Lockdown videos of Jamaican-born comedian, Sarah Cooper lip-syncing Donald Trump made her a social media sensation earlier this year. So much so, that the President even blocked her on Twitter. Her social media popularity resulted in a new Netflix special and the title of Associated Press’ 2020 Breakthrough Entertainer.
In April, the Jamaican-born lip-synced the president and demonstrated “injecting” herself with a cleaning spray, posting the 49-second video, “How to Medical,” on TikTok. A mere four months later, Cooper was filming her own hour-long Netflix special alongside famous actors/comedians like Ben Stiller and Maya Rudolph.
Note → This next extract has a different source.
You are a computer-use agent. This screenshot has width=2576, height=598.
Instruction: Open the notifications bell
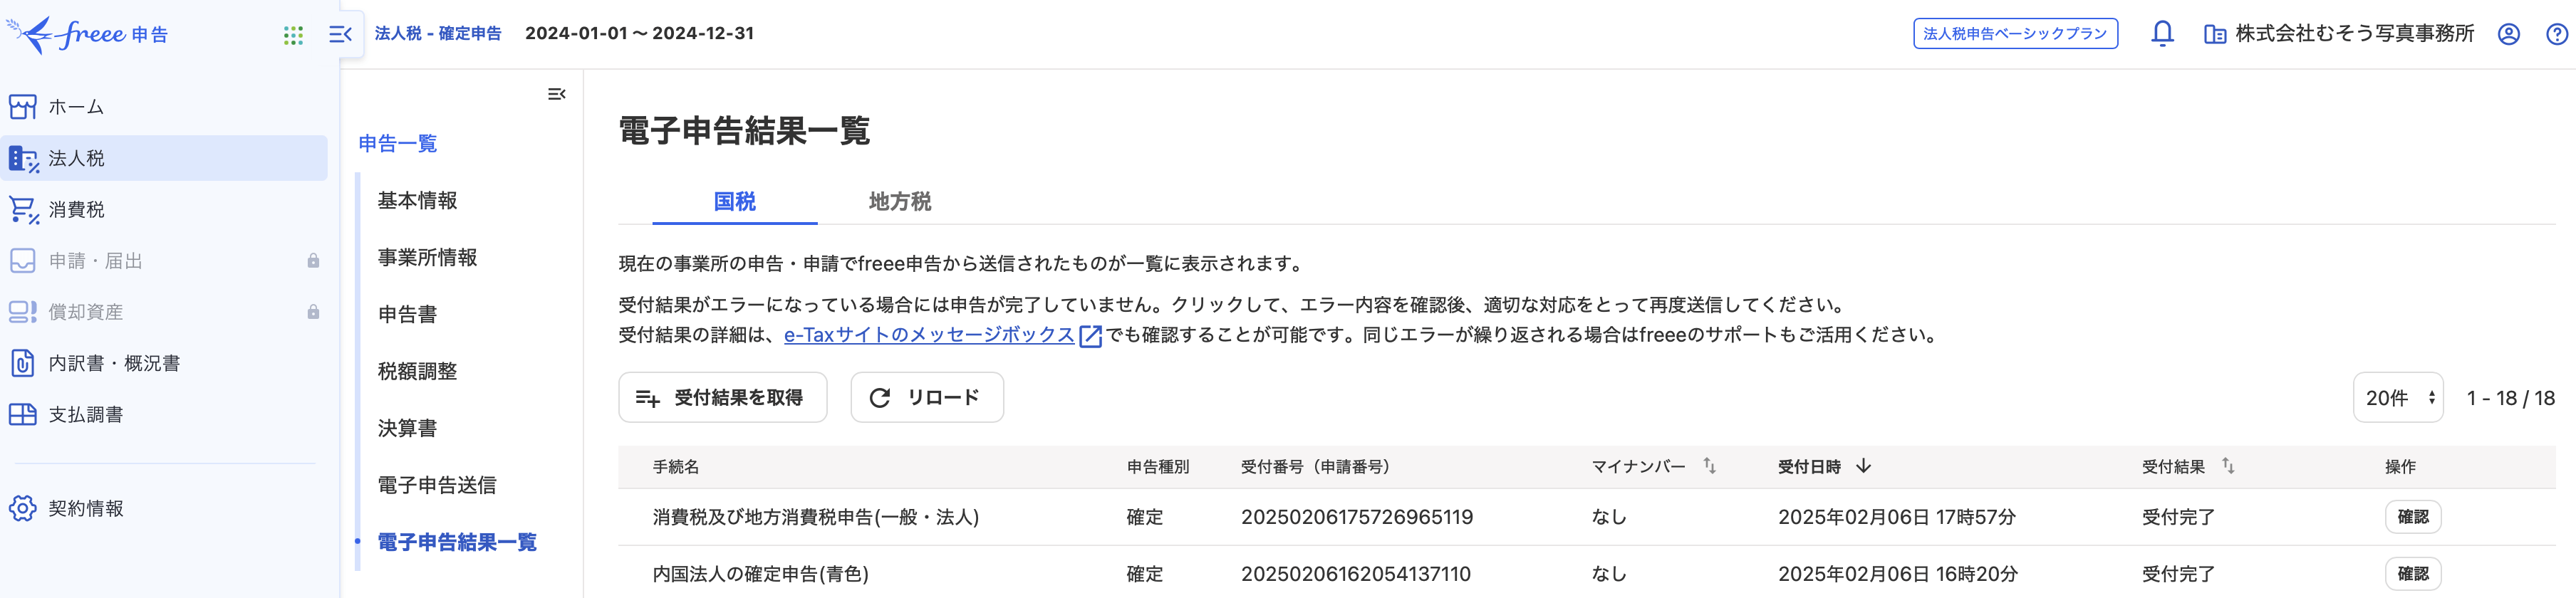(2162, 34)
“Six months ago I was in my living room making a TikTok,” Cooper recently told The Associated Press, which is naming her one of its Breakthrough Entertainers of 2020.
“And then I’m on a golf course with, like, a dolly shot and a crew. And I’m lip-syncing the same guy that I’ve been lip-syncing, but I’m doing it in a whole different scale. And so at that moment, I had that moment of like, ‘Wow, this happened fast.’ You know? Like, breakneck speed.”
In addition to helping her land the Netflix special, titled, “Sarah Cooper: Everything’s Fine,” her lip-syncing videos renewed interest in the books she’s written, “100 Tricks to Appear Smart in Meetings” and “How to Be Successful Without Hurting Men’s Feelings.” The latter is being turned into a sitcom for CBS, which Cooper is currently writing.
All that success may appear to have happened overnight for Cooper, but the 43-year-old has been working on her comedy for years.
She was born in Jamaica in 1977, and her family moved to Maryland, in 1980. As a teenager, Cooper was already interested in show business and originally intended to study theater. However, following the wishes of her parents, she first pursued a degree outside show business and earned degrees in economics from the University of Maryland and in Digital Design from the Georgia Institute of Technology.
Cooper began performing stand-up comedy in Atlanta, while working as a visual designer at Yahoo! and then later, Google. In 2014, she left Google to pursue writing and comedy full time.
“Those videos have turned into the thing that I wanted to do this whole time, which is write TV and create characters and tell stories,” Cooper said. “I’m actually getting to do the thing that I’ve been wanting to do this whole time since I quit Google.”
Now that Trump is on his way out of the Oval Office and her career is taking off, Cooper says the lip-syncing videos will be something she does “just for fun every once in a while.”